[Source records Boundary: Start]

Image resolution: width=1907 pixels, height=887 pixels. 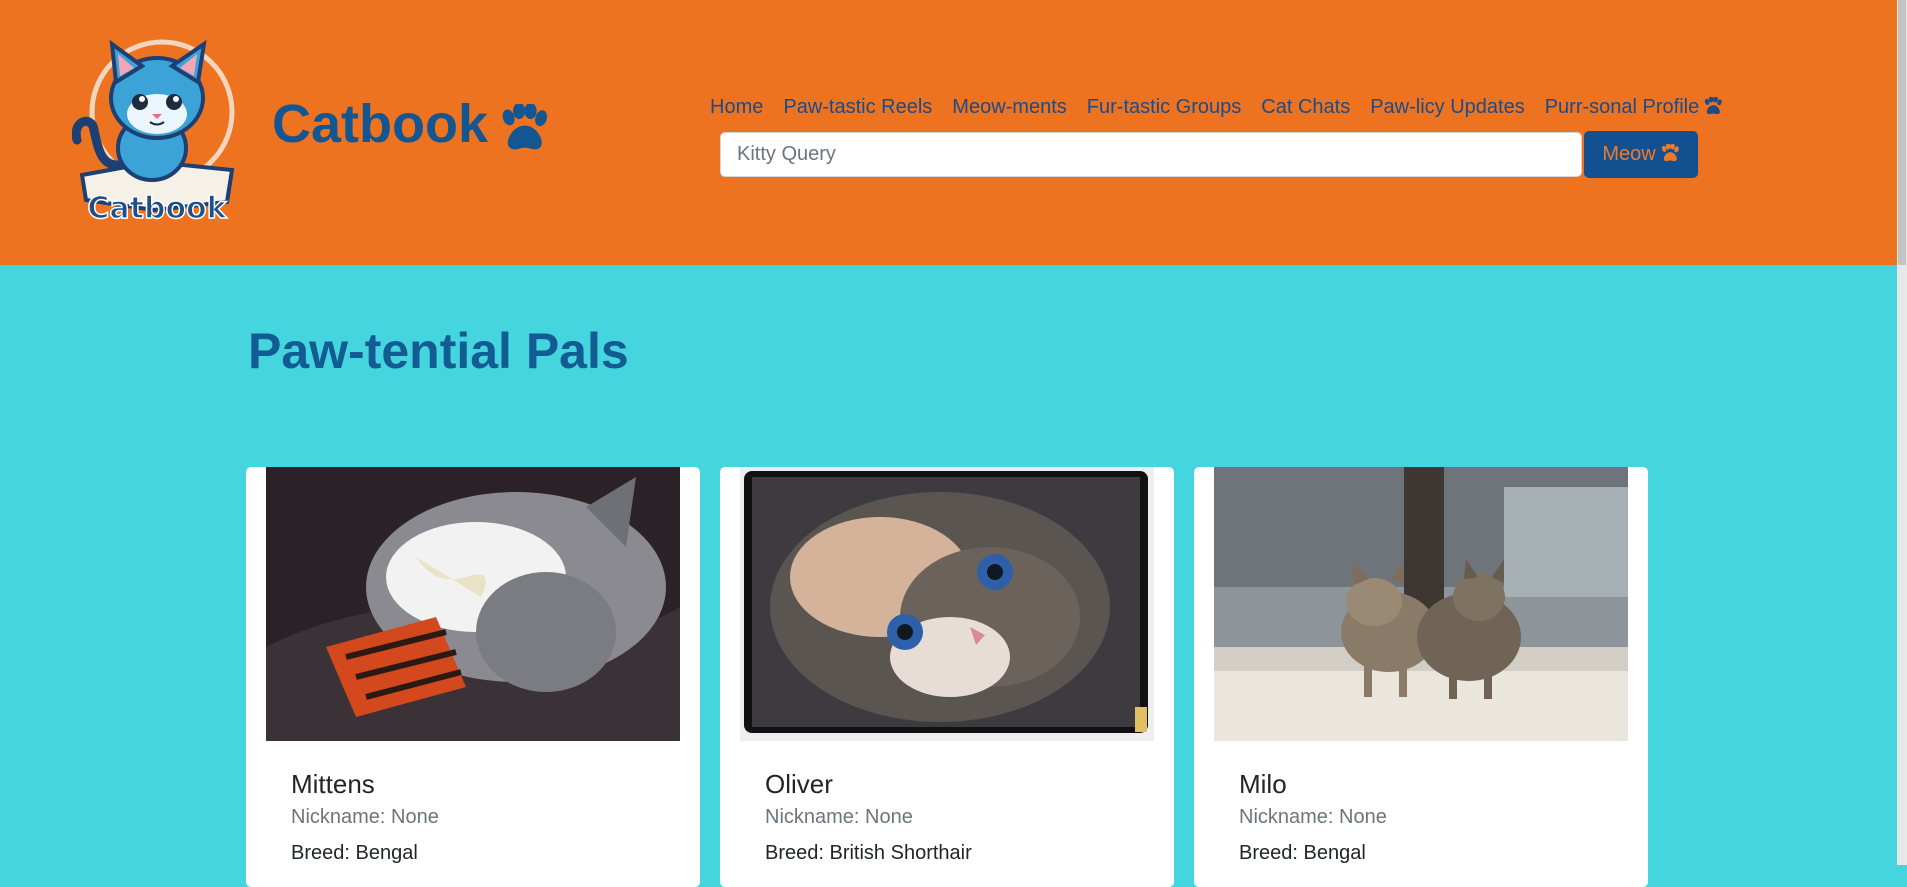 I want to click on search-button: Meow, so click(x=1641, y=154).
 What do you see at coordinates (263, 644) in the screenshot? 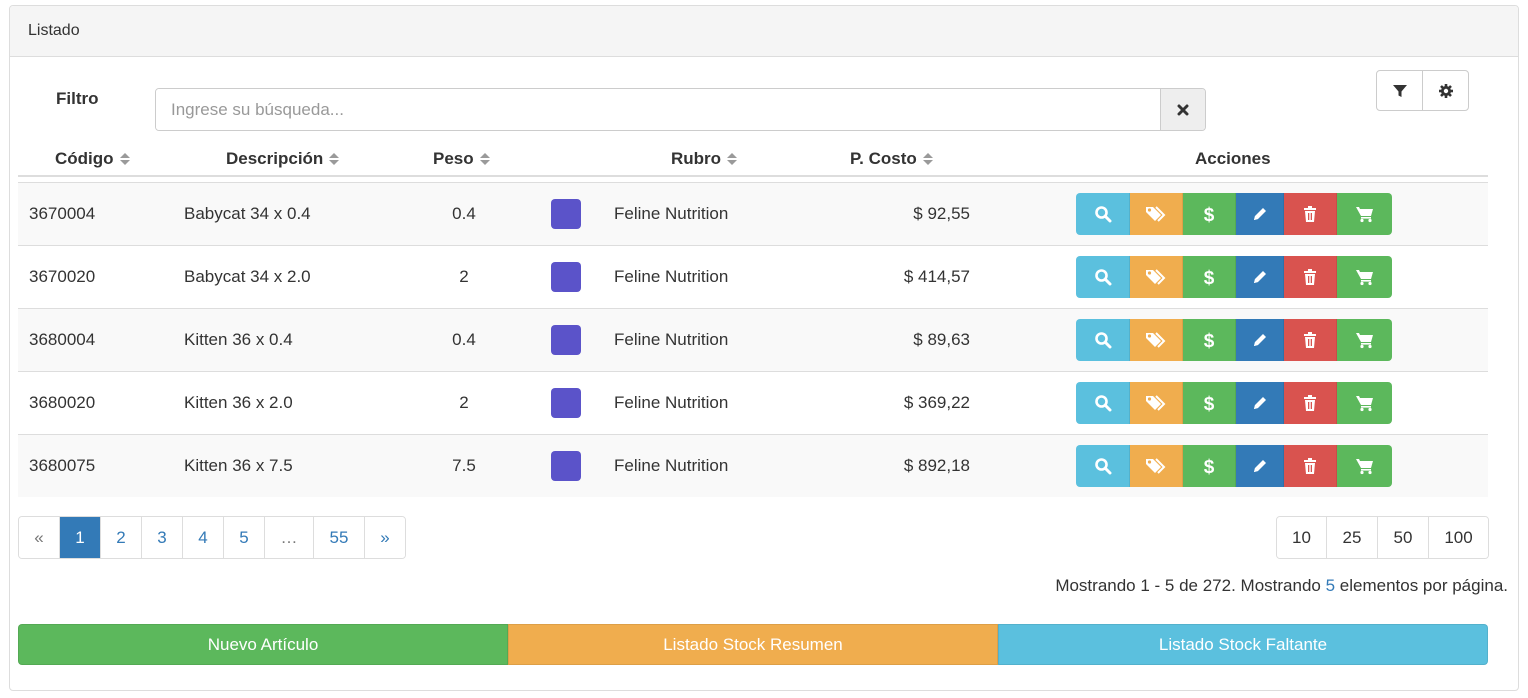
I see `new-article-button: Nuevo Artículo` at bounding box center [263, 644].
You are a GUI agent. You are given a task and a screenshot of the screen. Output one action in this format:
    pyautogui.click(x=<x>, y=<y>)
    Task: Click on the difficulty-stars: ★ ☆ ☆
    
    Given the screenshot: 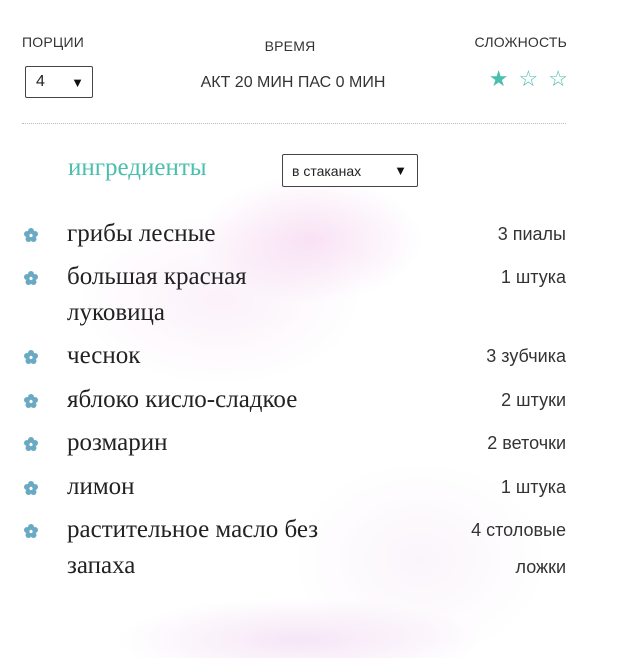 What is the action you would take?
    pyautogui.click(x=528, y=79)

[Source records Boundary: End]

Exercise goal: Rewrite the rows between the line holding "What do you" and the line holding "center [263, 644].", inclusive, swapping "screenshot" for "screen capture" and keeping everything else unchanged. Omit the pictures from your output.

Answer to the exercise:
 What do you see at coordinates (263, 644) in the screen capture? 
I see `new-article-button: Nuevo Artículo` at bounding box center [263, 644].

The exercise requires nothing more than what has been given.